We think other state and local governments will follow Washington State’s lead to add or enhance mandated leave.

Workplace Mental Health

There is a growing understanding at all levels of society that effectively addressing mental health issues is necessary to enhance individual well-being. It’s also becoming clear that effective mental health screening and treatment is important in lowering costs for employers. Depression, stress, and other mental health issues are major concerns for employers as these conditions tend to be in the top three reasons for absence; pregnancy is number one, and musculoskeletal problems is second.

We hope to see less stigma as the year progresses. The good news is that attitudes are changing. Millennials, for example, are much more likely to acknowledge mental health concerns and seek assistance, according to the 2017 DMEC Pulse Survey conducted last fall on workplace mental health. This means stigma attached to mental illness will likely recede. In 2018, more employers will recognize the importance of identifying employees who want to receive assistance and provide them with resources to get their jobs and careers on track.

Strengthened Processes

Many employers have absence management policies and processes in place. Not all are as strong and efficient as they could be. 2018 will see a focus on strengthening them to achieve greater cost savings and more consistent compliance. Technology will play a large role as employers continue to invest in software and other innovations.

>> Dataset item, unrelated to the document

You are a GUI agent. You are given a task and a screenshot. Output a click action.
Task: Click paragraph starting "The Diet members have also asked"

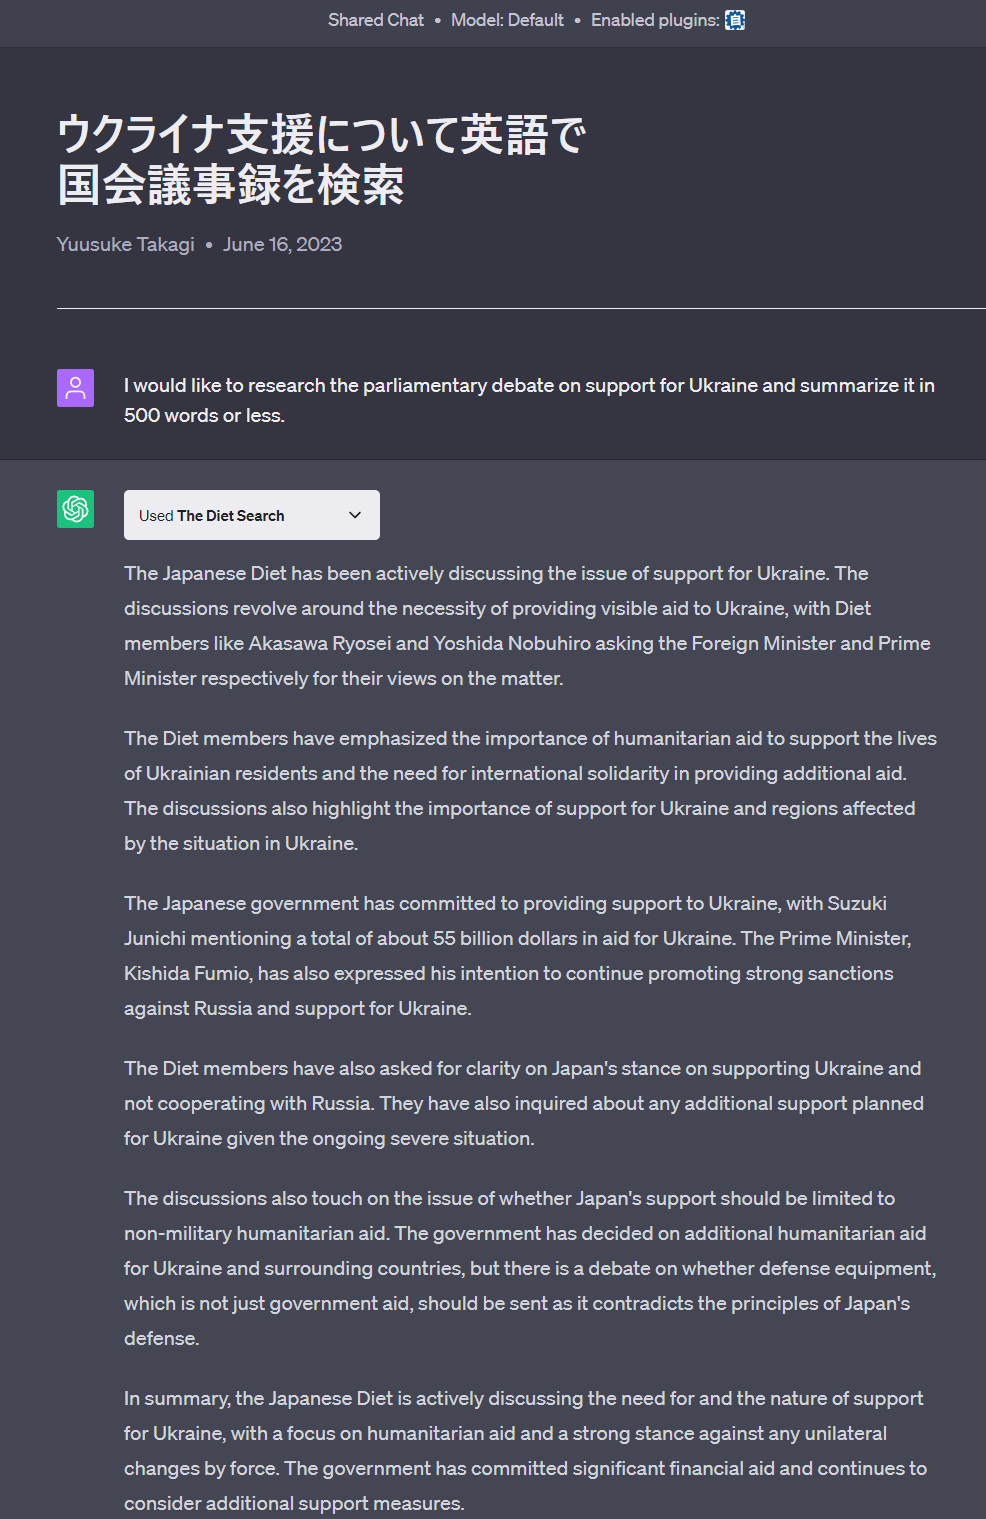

Training and education will also take center stage as an avenue to increase performance and productivity. The Certified Leave Management Specialist (CLMS) designation and the new supervisor training for FMLA and ADA, to be released later this year by DMEC, offer easy access to resources for employers and vendors alike. Both employers and employees understand the value in skill building, productivity enhancement, and increased employment opportunities, making these programs a win-win for organizations.

Technology

Artificial Intelligence (AI) is embedded in our lives, whether we like it or not. So, it makes sense that AI has made its way into absence management as well.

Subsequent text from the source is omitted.